Fort Smith city directors spent much of a noon Board of Directors study session debating and discussing what they would like to see a board governance policy. The idea of a board governance policy was originally proposed by City Director Pam Weber during a Board retreat in 2013.
According to City Administrator Ray Gosack, the adoption of a "board governance policy provides for transparent, responsive, and accountable representation of the public," he said in a memo to the Board. "It embodies the principles and procedures that help the board and staff function effectively."
But the proposed policy, which in its draft form is 17 pages long, went too far according to Weber and some other directors who expressed interest in having a more general governance policy that would introduce new city directors to their work on the Board rather than detailing with precision what they are allowed and not allowed to do as city directors.
City Director André Good said he felt the proposed policy drafted by city staff was far too strict.

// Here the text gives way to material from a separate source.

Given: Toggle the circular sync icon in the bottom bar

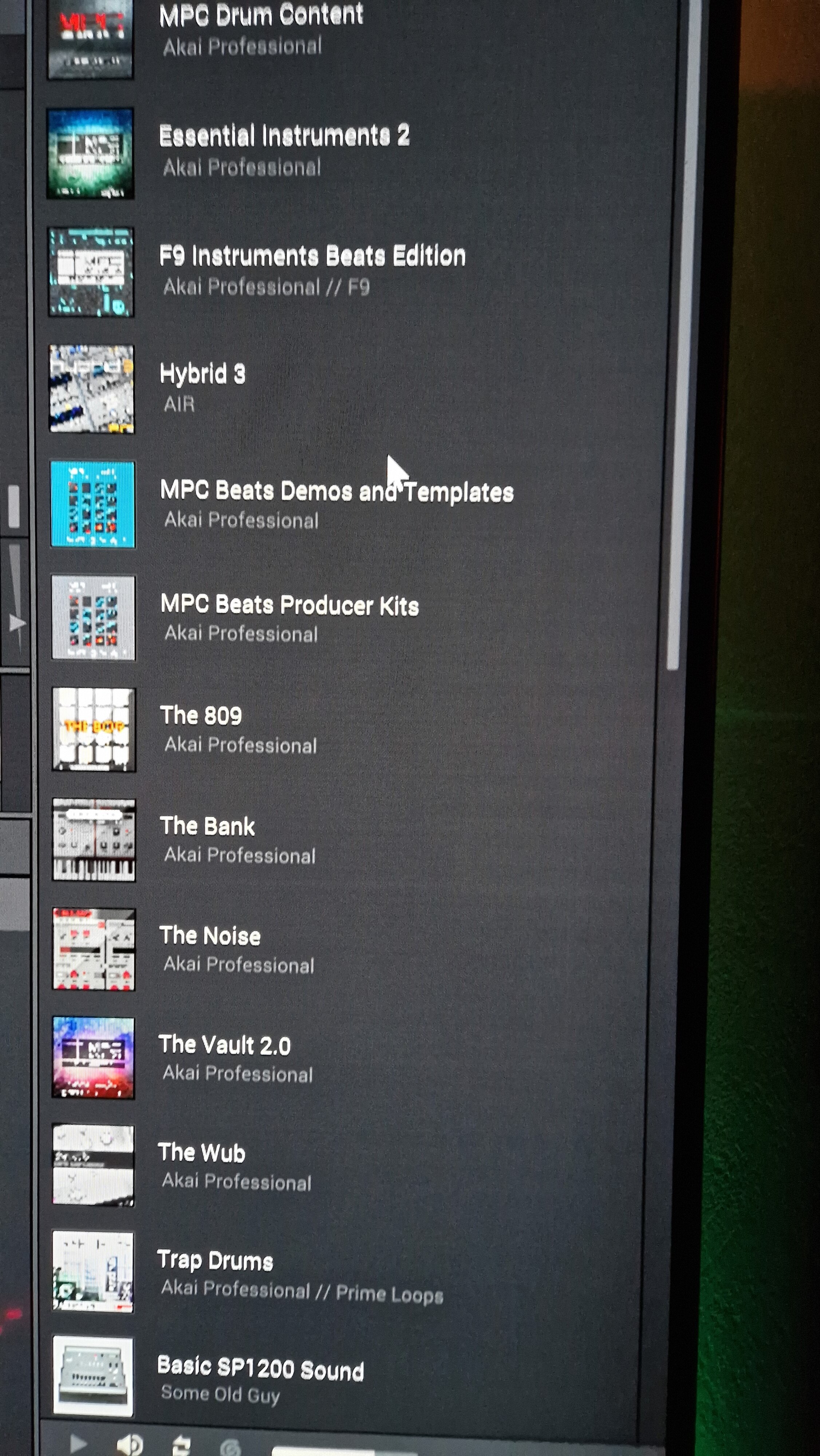Looking at the screenshot, I should click(231, 1448).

"Some of these restrictions, they seem to be … some of these policies seem to be pretty restrictive in what we can and what we cannot do, especially where on the mandate to work professionally, work with integrity and work with the best interest of our citizens."

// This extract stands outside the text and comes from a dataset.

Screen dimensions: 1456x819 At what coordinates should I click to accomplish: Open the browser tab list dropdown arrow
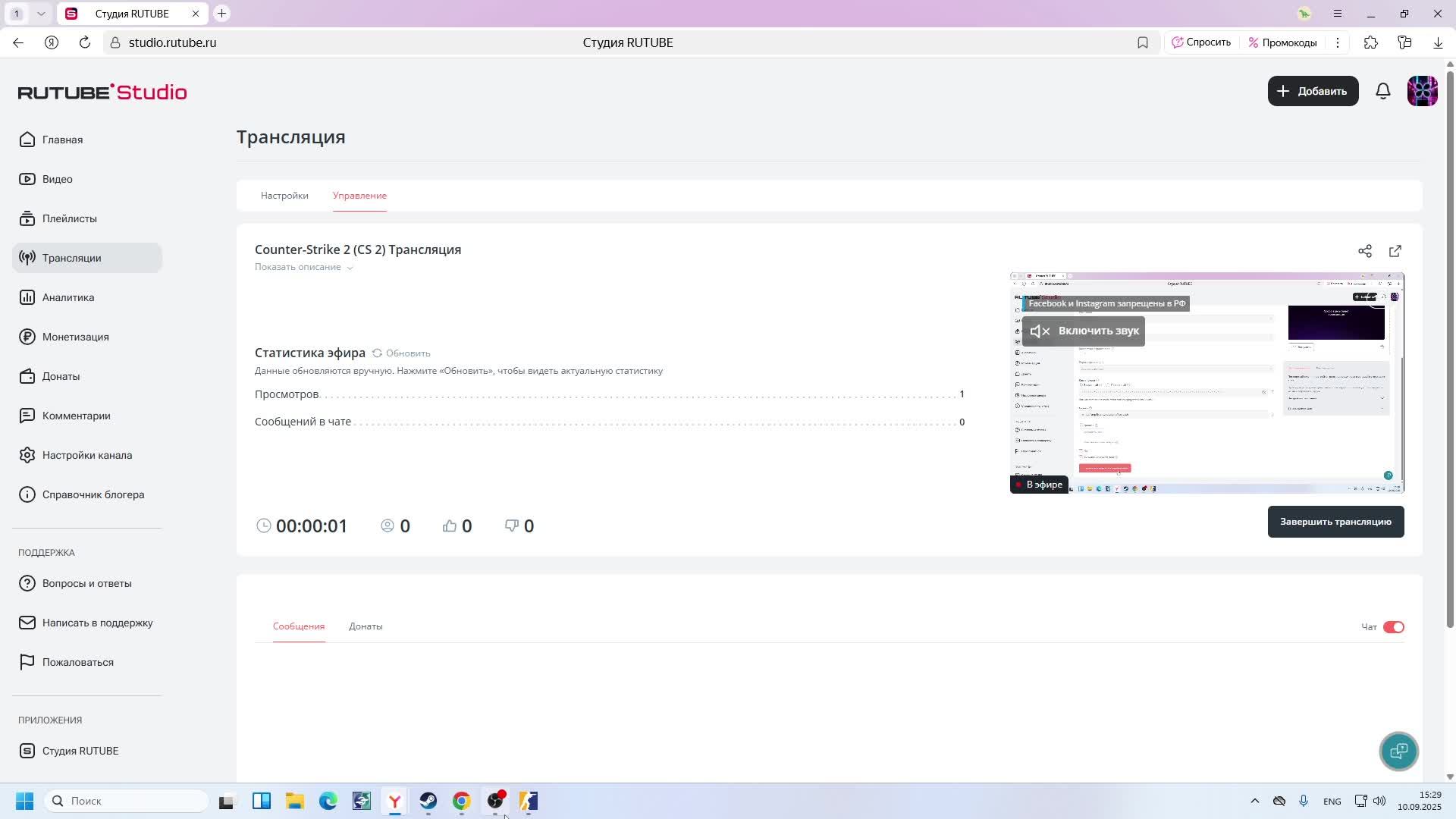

He pointed specifically to section 7.1 on page seven of the document, which deals with structured contact between the Board and the community, as well as 12.1 on page 10, which says all requests for a city representative at "ceremonial events will be handled by the Mayor's office."
Good said the language made it appear as though all requests for the directors to appear at any community function would have to go through the Mayor instead of just being allowed to determine their own schedule. Mayor Sandy Sanders said he viewed the verbiage as dealing more with individuals who will represent the city at conventions and other events.
With more discussion, Weber spoke up and explained what it was that she wanted in her request for a governance policy.
"What I was really wanting was something just for a new board member, (a brochure) or a pamphlet that when you got on the Board you could have something you could refer to — these are my responsibilities, these are my duties, this is who I contact with questions. It was more of that type of thing. This feels a bit more restrictive than we talked about in the retreat."
City Director Keith Lau said he didn't understand why other directors were troubled by the document, adding that as a policy position it was something he and other Board members could choose to disregard since it was not an ordinance or law, adding that a detailed document such as the draft would allow him to know in much greater detail what his role as a director was rather than bugging Gosack and administrative staff with questions as they came up.
After much discussion, the Board asked Gosack to prepare a shorter document no more than four pages that the Board could compare with the longer document at its May brainstorming session. Suggestions from Board members for the document will be submitted to Gosack no later than March 31.
In other business, Finance Director Kara Bushkuhl addressed the method for balancing the city's budget at the request of the Board following several contentious budget meetings during the latter part of 2013, which saw Lau questioning the city's ability to proclaim a balanced budget when using unused expenses from the previous year to balance the next year's budget.
"The city has allocated current revenues plus the prior year balance in each operating fund as a means for providing total resources available for appropriation in each fund," she wrote in a memo to the Board. "This is a usual practice in municipal budgeting. However, some municipalities restrict appropriations to the level of the current year revenues and do not include the prior year balance as a resource. This is termed as a structural balance."
As a result of not using the funds, she said the unused balances "would remain in (their) respective fund and are normally used for one-time expenditures or capital improvements if they exceed the reserve requirement."
She said moving to the structural balance method could result in less conservative revenue estimates and could lead departments to spend 100% of their appropriations regardless of need. She said it could also result in lost personnel during economic downturns at times when the public may seek additional services.
No action was taken on whether to change budgeting methods. The discussion was somewhat limited following the lengthy discussion of the Board governance policy. Bushkuhl is scheduled to address the Board during another study session in April, when the topic is likely to be discussed in greater detail.